* THE PROBLEM:
The entries that follow need to be retyped verbatim.
***** SUPPLIED RECORDS
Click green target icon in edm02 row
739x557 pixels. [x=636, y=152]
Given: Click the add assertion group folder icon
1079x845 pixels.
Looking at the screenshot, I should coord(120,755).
**********
* TASK RESULT:
Click green target icon in edm02 row
739x557 pixels. [x=636, y=152]
Given: Click the add assertion group folder icon
1079x845 pixels.
Looking at the screenshot, I should coord(120,755).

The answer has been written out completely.